Что касается меня лично, то я склонен отрицать подлинно фило­софское качество за каждым произведением, в котором нельзя рас­познать то, что я называю «ожогом от реальности» (la morsure du reel)1. Добавлю еще, что в развитии философии почти всегда присут­ствует момент, когда диалектический философский инструментарий стремится сам по себе разыгрывать свои игры, то есть вращаться в пустоте. Поэтому нельзя слишком доверять тому философу, который судит и действует в качестве философа. И дело в том, что такой фи­лософ в глубине своей реальности прибегает к дискриминации, уро­дующей его и ведущей к непоправимому искажению его мысли. Я считаю, что роль самых философски значимых и живых умов про­шлого века, быть может Кьеркегора и, конечно же, Шопенгауэра или Ницше, состояла именно в том, чтобы прямым или косвенным обра­зом выявить ту диалектику, в силу которой философ принуждается к самопреодолению в качестве Fachmensch, в качестве специалиста.

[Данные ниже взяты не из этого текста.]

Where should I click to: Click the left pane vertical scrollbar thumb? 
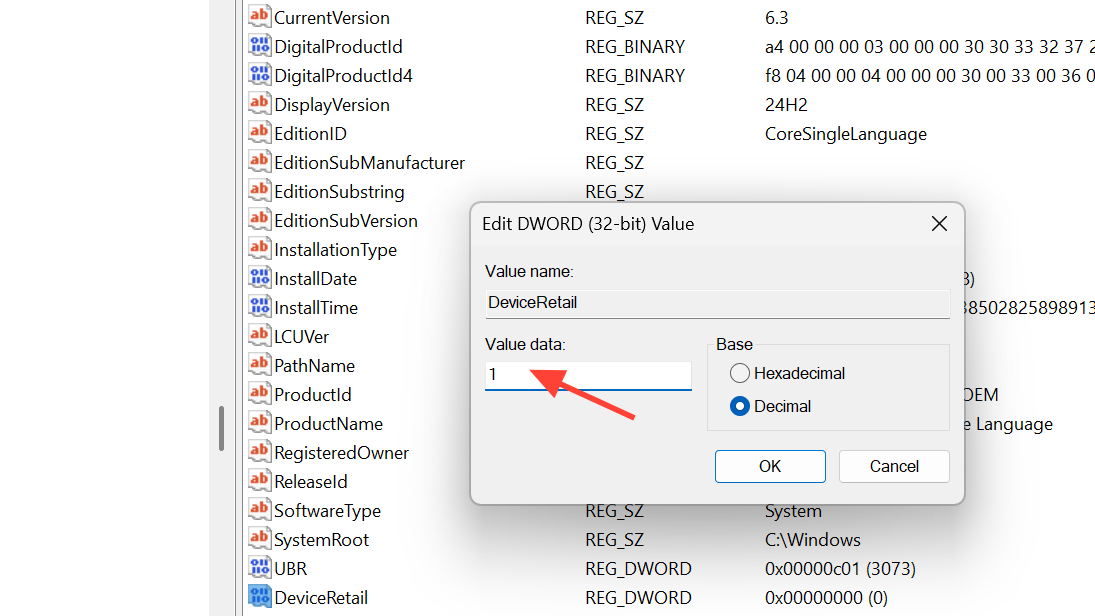pos(221,428)
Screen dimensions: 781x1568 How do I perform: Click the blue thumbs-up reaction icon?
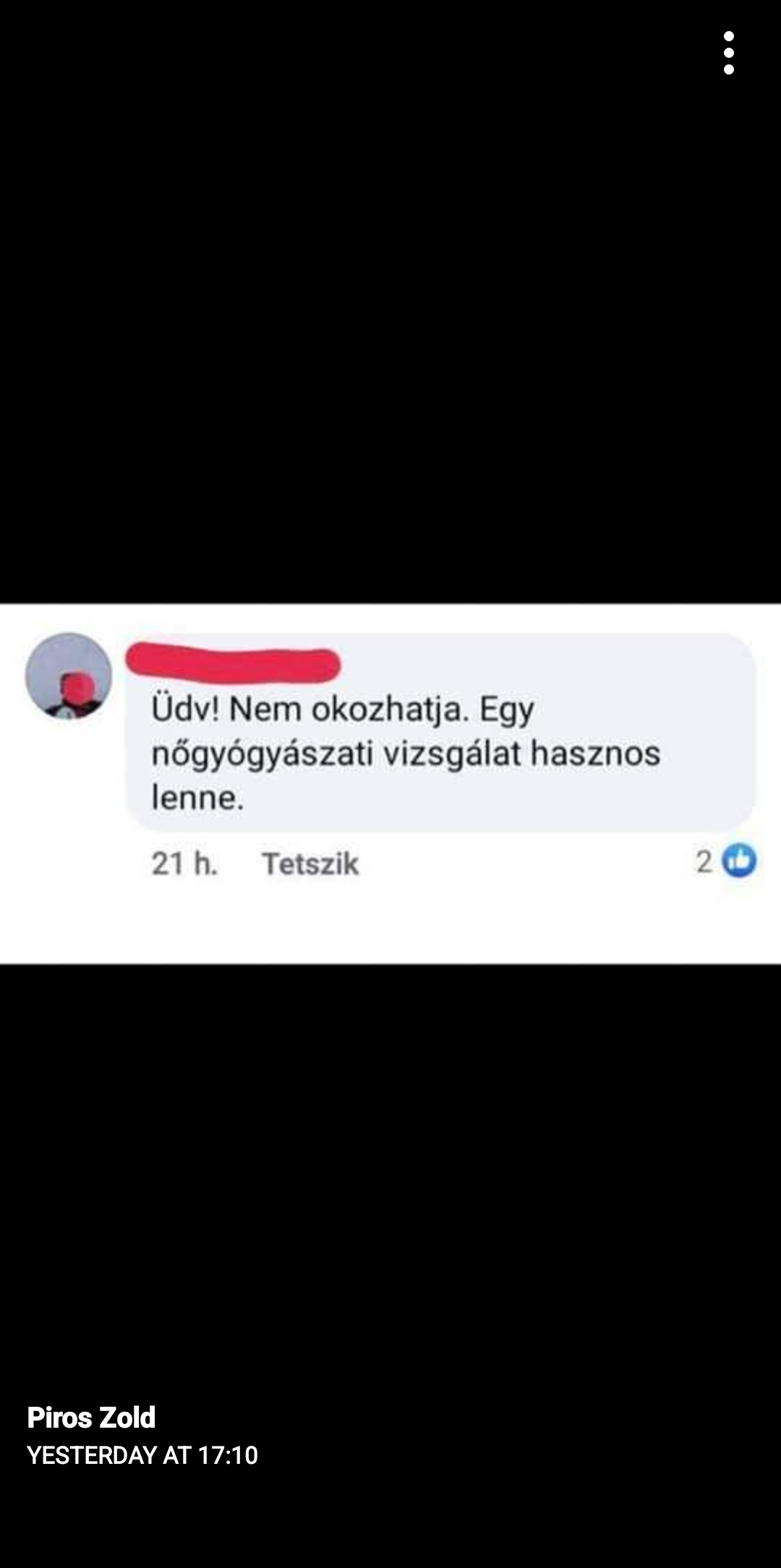(x=739, y=861)
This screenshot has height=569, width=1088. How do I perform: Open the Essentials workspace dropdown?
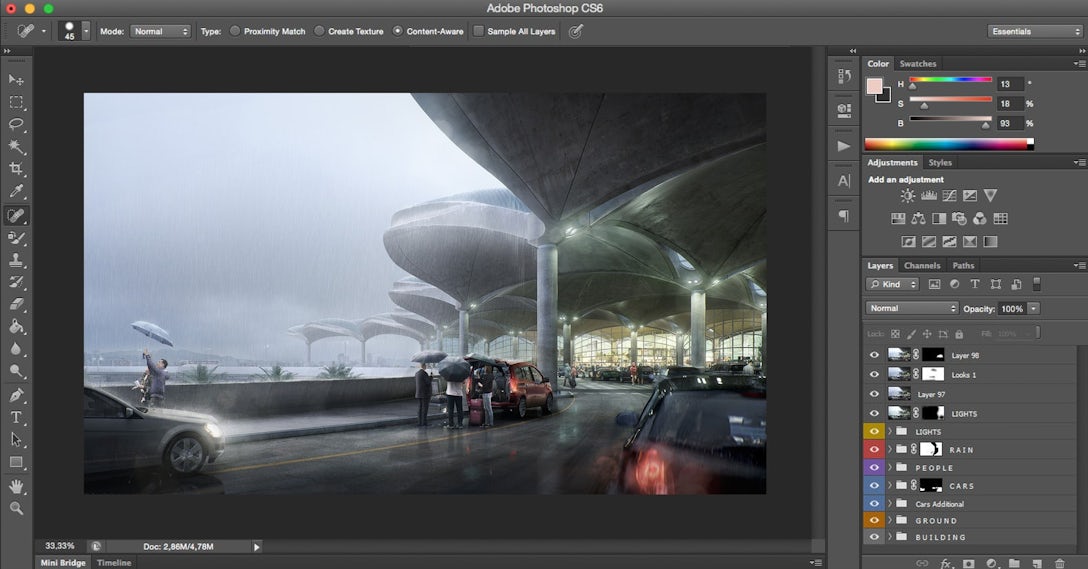1035,31
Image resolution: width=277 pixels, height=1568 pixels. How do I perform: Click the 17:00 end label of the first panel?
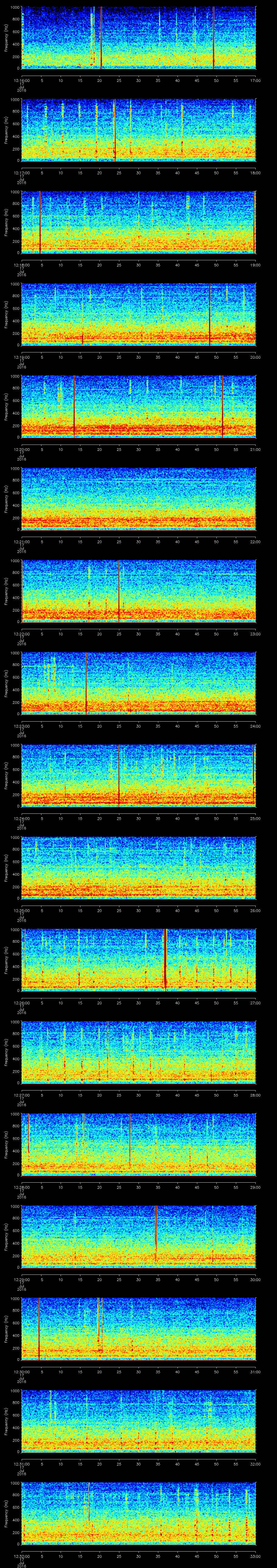[x=255, y=80]

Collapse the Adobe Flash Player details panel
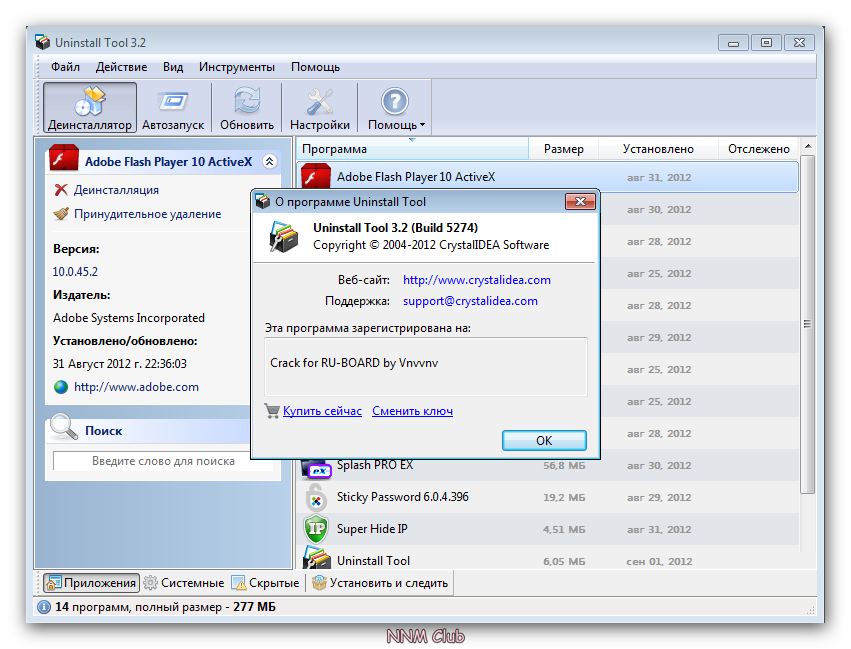pyautogui.click(x=268, y=161)
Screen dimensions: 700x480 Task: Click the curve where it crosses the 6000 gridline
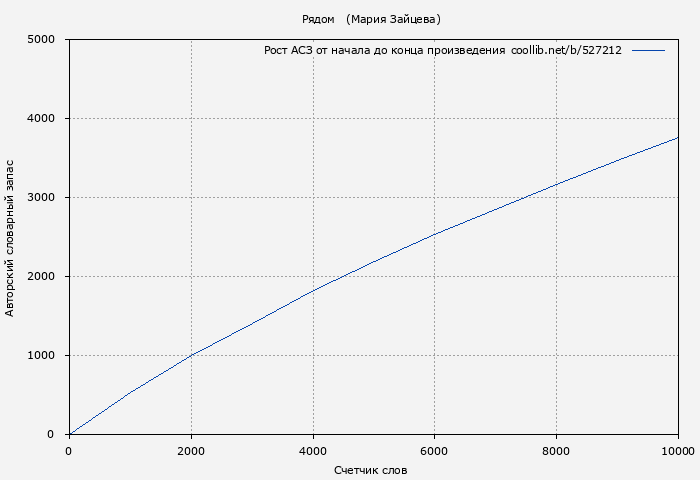pyautogui.click(x=435, y=234)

Исходя из такой позиции, я бы сказал, что конкретная филосо­фия невозможна без непрерывно возобновляемого и подлинно твор­ческого напряжения между «я» и глубинами бытия, в котором и бла­годаря которому мы есть мы. Она невозможна и без настолько строгой, насколько это возможно, рефлексии опыта, пережитого с максиму­мом интенсивности.